## Source data
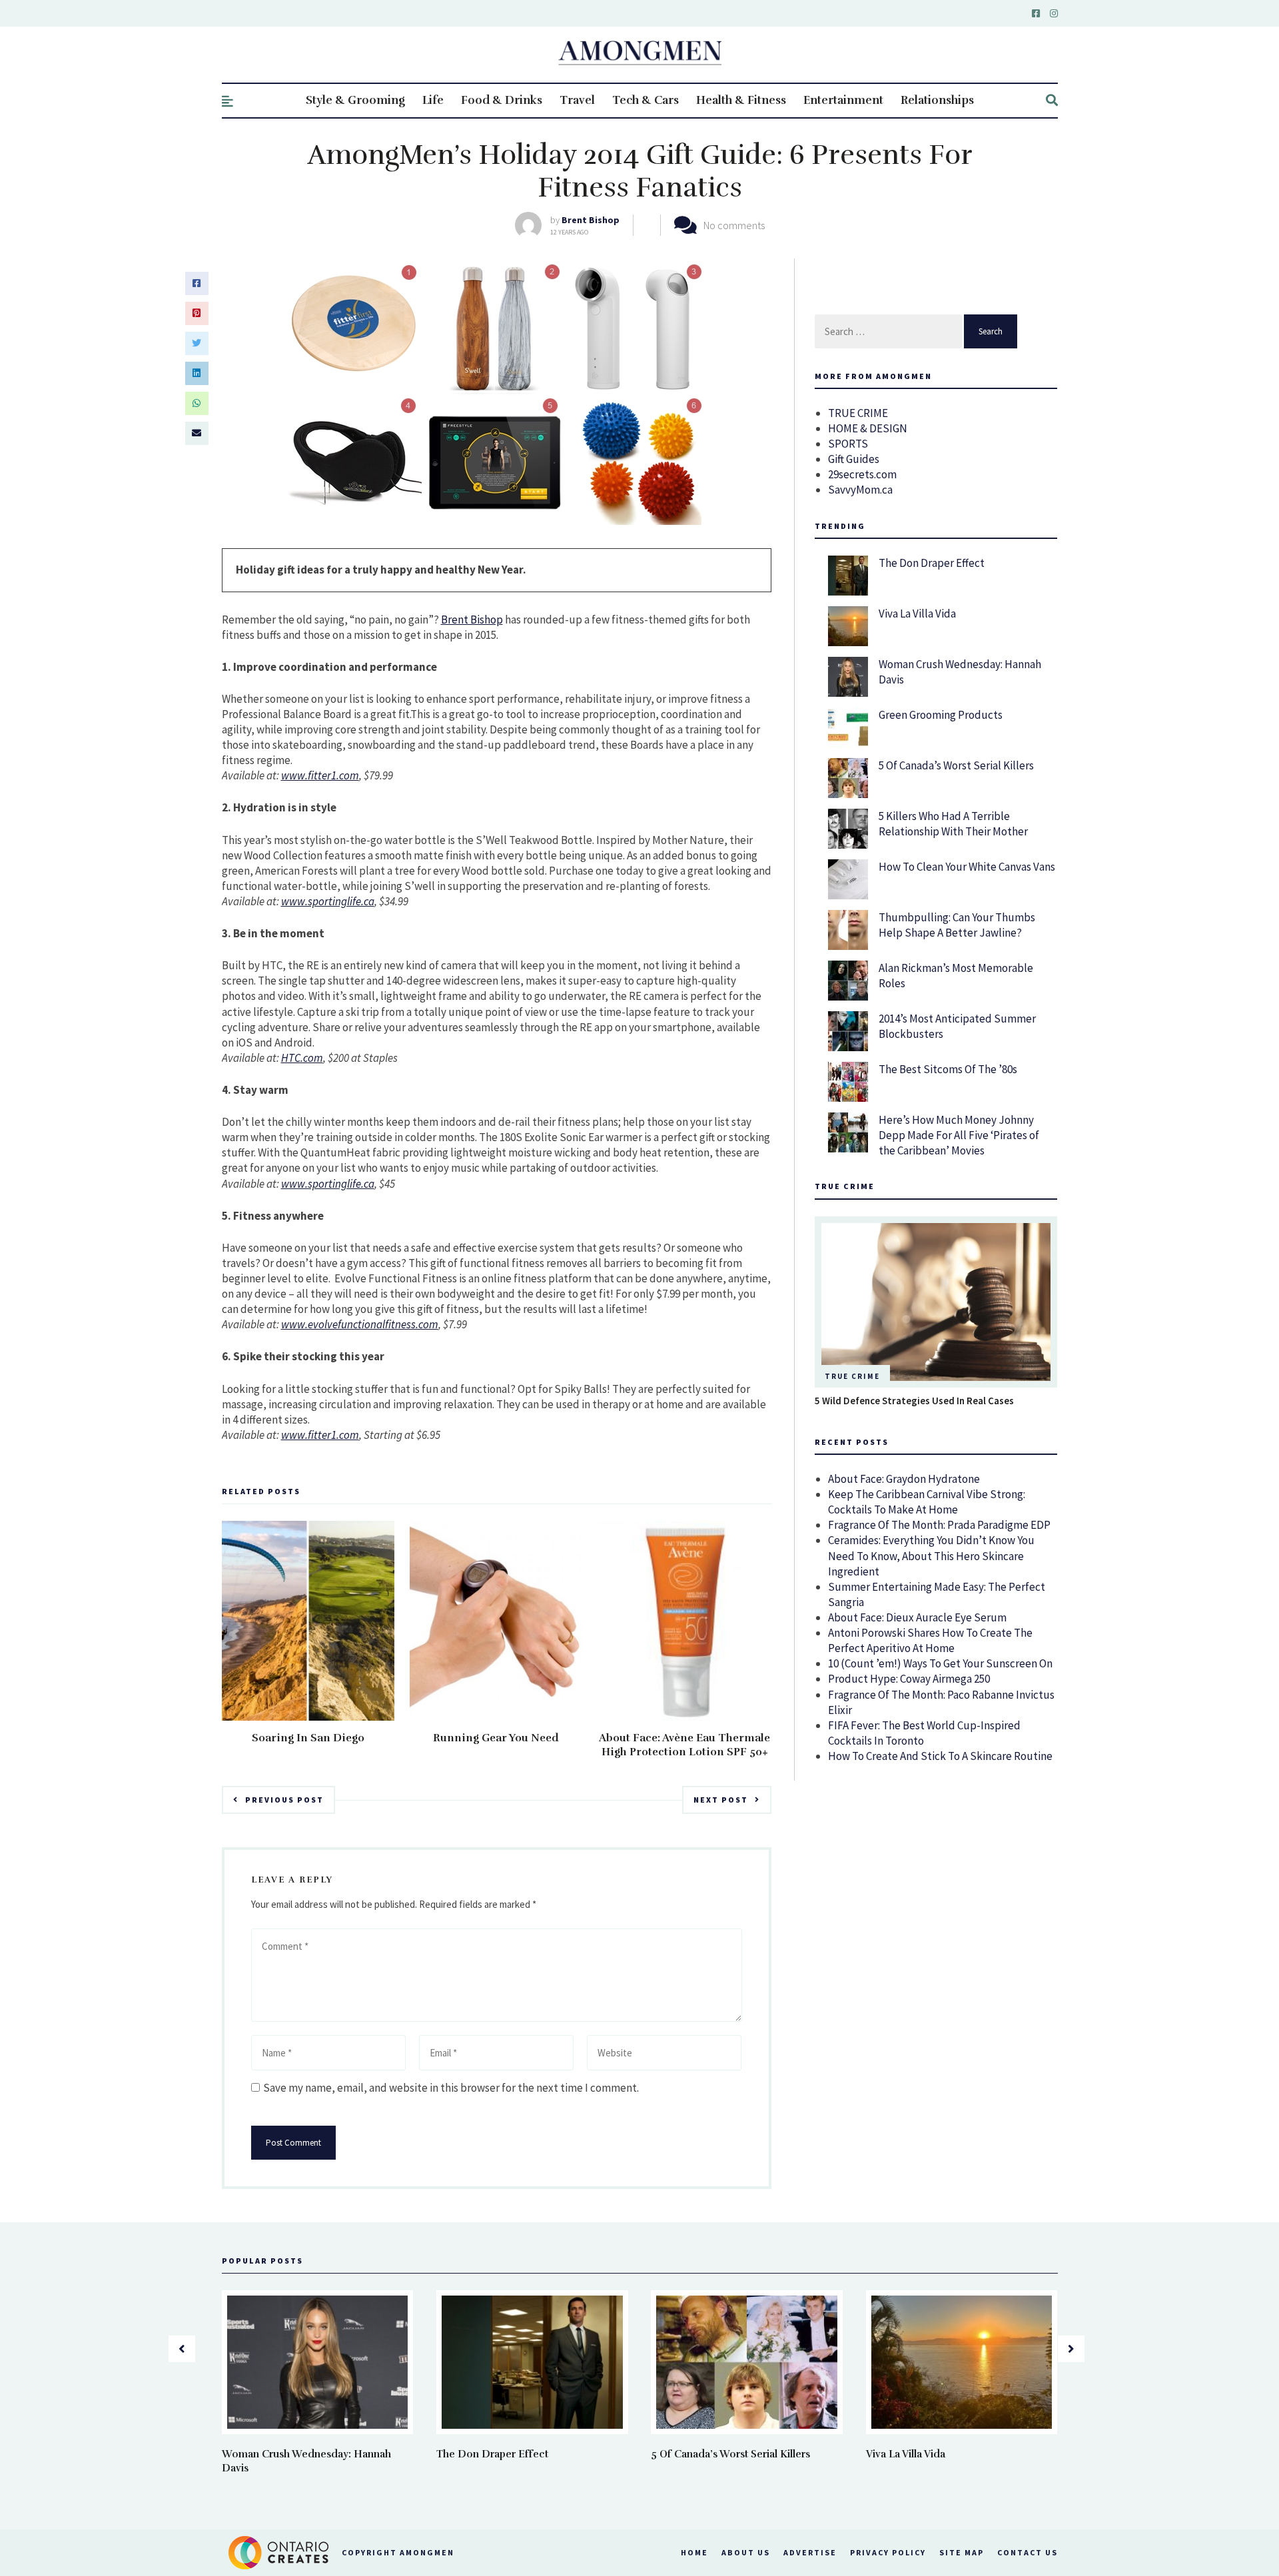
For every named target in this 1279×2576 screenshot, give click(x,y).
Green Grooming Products (941, 714)
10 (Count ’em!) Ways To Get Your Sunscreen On (940, 1663)
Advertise (810, 2552)
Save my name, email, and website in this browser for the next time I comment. (451, 2087)
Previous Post (284, 1800)
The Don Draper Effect (932, 563)
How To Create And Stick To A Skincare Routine (940, 1756)
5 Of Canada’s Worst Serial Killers (956, 765)
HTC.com (302, 1058)
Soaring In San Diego (308, 1738)
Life (433, 100)
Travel (577, 100)
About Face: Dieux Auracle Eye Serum (917, 1617)
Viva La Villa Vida (917, 613)
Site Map (961, 2552)
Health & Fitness (741, 100)
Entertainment (843, 100)
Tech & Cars (645, 100)
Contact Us (1027, 2552)
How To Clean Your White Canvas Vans (967, 866)
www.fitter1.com (320, 775)
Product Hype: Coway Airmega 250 (909, 1678)
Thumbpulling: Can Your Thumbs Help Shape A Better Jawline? (957, 925)
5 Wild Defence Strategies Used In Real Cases (914, 1400)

## Instructions for the task
Leave the pictures aside and give the records above back word for word.

## Expected output
For every named target in this 1279×2576 screenshot, give click(x,y).
Green Grooming Products (941, 714)
10 (Count ’em!) Ways To Get Your Sunscreen On (940, 1663)
Advertise (810, 2552)
Save my name, email, and website in this browser for the next time I comment. (451, 2087)
Previous Post (284, 1800)
The Don Draper Effect (932, 563)
How To Create And Stick To A Skincare Routine (940, 1756)
5 Of Canada’s Worst Serial Killers (956, 765)
HTC.com (302, 1058)
Soaring In San Diego (308, 1738)
Life (433, 100)
Travel (577, 100)
About Face: Dieux Auracle Eye Serum (917, 1617)
Viva La Villa Vida (917, 613)
Site Map (961, 2552)
Health & Fitness (741, 100)
Entertainment (843, 100)
Tech & Cars (645, 100)
Contact Us (1027, 2552)
How To Clean Your White Canvas Vans (967, 866)
www.fitter1.com (320, 775)
Product Hype: Coway Airmega 250 (909, 1678)
Thumbpulling: Can Your Thumbs Help Shape A Better Jawline? (957, 925)
5 Wild Defence Strategies Used In Real Cases (914, 1400)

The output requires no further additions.